§ TRY IT
Your task is to copy the lines of the data below from the line holding "dailytrojan.com/ads (432, 198)" through the line holding "[Твій Інструмент] (40, 31)", inclusive, exactly and with nothing added.

§ ENTRIES SUPPLIED
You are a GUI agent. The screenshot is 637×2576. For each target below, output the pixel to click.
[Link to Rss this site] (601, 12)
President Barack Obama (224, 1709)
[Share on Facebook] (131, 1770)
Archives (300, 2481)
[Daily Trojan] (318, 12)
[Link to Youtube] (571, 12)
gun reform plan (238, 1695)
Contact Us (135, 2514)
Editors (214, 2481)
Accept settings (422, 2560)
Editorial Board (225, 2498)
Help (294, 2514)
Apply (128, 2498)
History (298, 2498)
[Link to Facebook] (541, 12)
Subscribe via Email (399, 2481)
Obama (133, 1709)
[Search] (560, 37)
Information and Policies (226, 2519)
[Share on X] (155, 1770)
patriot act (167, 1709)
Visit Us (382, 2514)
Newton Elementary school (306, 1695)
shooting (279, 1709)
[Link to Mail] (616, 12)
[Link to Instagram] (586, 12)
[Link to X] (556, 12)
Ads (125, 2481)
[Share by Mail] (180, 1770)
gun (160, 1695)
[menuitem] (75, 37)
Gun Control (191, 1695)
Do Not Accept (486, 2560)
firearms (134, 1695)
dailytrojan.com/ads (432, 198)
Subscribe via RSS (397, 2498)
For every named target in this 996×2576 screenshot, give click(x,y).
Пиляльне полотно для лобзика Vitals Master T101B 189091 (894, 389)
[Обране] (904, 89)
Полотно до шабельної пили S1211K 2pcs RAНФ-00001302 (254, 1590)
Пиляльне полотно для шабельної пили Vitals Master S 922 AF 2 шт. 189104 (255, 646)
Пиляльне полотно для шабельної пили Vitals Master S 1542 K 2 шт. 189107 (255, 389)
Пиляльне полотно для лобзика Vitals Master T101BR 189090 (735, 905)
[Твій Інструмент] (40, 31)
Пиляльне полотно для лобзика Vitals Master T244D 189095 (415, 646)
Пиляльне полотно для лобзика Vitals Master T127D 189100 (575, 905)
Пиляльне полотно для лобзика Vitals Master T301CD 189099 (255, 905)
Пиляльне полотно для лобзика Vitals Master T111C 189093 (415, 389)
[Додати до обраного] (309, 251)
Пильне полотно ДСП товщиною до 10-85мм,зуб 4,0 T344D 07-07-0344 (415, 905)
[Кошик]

§ RESULT OF THIS EXERCISE
dailytrojan.com/ads (432, 198)
Subscribe via RSS (397, 2498)
For every named target in this 996×2576 screenshot, give click(x,y).
Пиляльне полотно для лобзика Vitals Master T101B 189091 (894, 389)
[Обране] (904, 89)
Полотно до шабельної пили S1211K 2pcs RAНФ-00001302 (254, 1590)
Пиляльне полотно для шабельної пили Vitals Master S 922 AF 2 шт. 189104 (255, 646)
Пиляльне полотно для шабельної пили Vitals Master S 1542 K 2 шт. 189107 (255, 389)
Пиляльне полотно для лобзика Vitals Master T101BR 189090 (735, 905)
[Твій Інструмент] (40, 31)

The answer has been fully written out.